■ Task description ■
Which lines of the entries contain the string "every"? Copy each of them.

■ Record extracts ■
□ □ □ □ □

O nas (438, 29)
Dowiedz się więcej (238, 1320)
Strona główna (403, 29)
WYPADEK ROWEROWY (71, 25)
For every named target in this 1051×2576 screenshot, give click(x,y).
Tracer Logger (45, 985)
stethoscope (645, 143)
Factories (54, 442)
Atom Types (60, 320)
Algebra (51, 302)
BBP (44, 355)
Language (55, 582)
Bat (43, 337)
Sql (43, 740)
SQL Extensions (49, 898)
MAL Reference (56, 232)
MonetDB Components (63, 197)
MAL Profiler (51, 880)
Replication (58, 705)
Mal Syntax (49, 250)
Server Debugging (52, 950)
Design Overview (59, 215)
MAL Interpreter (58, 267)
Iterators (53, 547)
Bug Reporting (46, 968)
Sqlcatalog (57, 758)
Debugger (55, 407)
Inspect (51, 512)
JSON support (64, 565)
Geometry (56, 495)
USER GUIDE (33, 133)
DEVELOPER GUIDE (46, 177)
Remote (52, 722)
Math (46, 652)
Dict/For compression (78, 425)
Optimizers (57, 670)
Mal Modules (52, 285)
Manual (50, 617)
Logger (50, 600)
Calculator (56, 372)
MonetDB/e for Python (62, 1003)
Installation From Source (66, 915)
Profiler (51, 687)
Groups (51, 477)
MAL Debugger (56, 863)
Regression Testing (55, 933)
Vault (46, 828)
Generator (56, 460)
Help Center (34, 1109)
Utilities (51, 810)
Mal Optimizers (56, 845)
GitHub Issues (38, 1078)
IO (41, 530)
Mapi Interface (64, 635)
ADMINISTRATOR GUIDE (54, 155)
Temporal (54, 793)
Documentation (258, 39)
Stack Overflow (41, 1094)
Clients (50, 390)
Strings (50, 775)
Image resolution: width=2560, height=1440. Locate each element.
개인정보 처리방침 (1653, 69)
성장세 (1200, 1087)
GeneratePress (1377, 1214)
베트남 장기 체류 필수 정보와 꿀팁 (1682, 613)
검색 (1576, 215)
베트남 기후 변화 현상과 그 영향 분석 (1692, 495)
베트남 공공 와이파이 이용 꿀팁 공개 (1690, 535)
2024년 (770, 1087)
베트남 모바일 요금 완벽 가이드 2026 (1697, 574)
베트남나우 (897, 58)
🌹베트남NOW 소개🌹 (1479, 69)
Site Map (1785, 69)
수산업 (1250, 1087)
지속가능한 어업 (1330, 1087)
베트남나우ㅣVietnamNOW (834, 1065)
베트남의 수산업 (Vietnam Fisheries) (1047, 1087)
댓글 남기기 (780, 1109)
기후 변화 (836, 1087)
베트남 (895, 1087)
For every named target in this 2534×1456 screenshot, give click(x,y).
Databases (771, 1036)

□ □ □ □ □

■ Output of the task ■
For every named target in this 1051×2576 screenshot, give click(x,y).
For every named target in this 2534×1456 screenshot, give click(x,y).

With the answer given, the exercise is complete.